This post is the fourth in a series about HR BI systems. In the previous post I've shown to advanced model of the solution, the ERD of the datawarehouse and I shown how to answer most of the business questions using that model. In this post I'll show a more complex issue which is smart records filtering and Super Transactions. I will introduce you to this subject and show you how I implemented it.
To better understand this post, I highly recommend you to read the previous post first. Let's summarize the last post: We reached to the conclusion that in order to answer most of the business question regarding HR, we need to build a very wide Fact table (meaning that it will have many fields) that contains all the relevant fields from the appendixes. I introduced you to the problem of irrelevance and I shown the way to solve it using the N/A value instead of null when the appendix hasn't started yet.
Actually, after doing what I described in the last post we finished 90% of the project. Now, only the other 90% remains...
The thing is that another main requirement remains (although basically it was our idea). The reason for which I didn't mention it in the previous posts is that I didn't want to bring in this complex issue in the first steps. I wanted you, my reader, to stay focused on the main structure of the solution. The requirement is to clean and improve (from the data point-of-view) the personal diary records and identify personal processes. I will explain later what this means. Note that at this point the example of the university is not so relevant so I apologize for the weird examples.
Cleaning Records
For example, let's say that we have one lecturer (or more) that has swift changes in his salary: During the month his salary changes but in the end of the month it always goes back to the original salary, meaning that he always gets the same salary in his bank account. I know it sounds weird, but I've seen a lot more confusing cases in financial systems. If we'll bring the lecturer's data to the DWH as it is, we'll have a number of serious problems:
-
In case that the user filter the report on the date where the lecturer has the temporary salary, the user will get a wrong result because he won't see the "real" salary ("real" is a problematic word in this case. We'll discuss it later).
-
The rapid changes in the lecturer's salary appendix will cause great growth in its diary.
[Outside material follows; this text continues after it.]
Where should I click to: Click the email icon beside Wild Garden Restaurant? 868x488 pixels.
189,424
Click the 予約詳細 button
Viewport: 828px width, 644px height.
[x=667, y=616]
This is problematic because of disk space, but the main problem is that the diary that will be shown to the end-user will be "junky" with a lot of unnecessary records which will prevent the end-user from seeing the true changes in the diary. In other words, we want a cleaner personal diary.
-
On the other hand, there are other users (especially business analysts) that want to analyze exactly these cases so we can't just delete the records...
Super Transactions
Super Transaction, or ST, is a personal process or change in the man's life which reflects some appendixes and can happen on more than one day. For example, let's say that we have a tutor that got a promotion and becomes a lecturer. By doing that, he changes his Position (tutor -> lecturer), Courses (now he teaches other courses) and the most important of all - the Salary. These changes won't have to happen exactly on the same day. Its position can be changed when he got the announcement but the salary will change only in the end of the month. From the technical point of view, we can say that the man only had some changes in some of his appendixes. But from the business point of view, he has a serious career change aka he been over a process, or a ST.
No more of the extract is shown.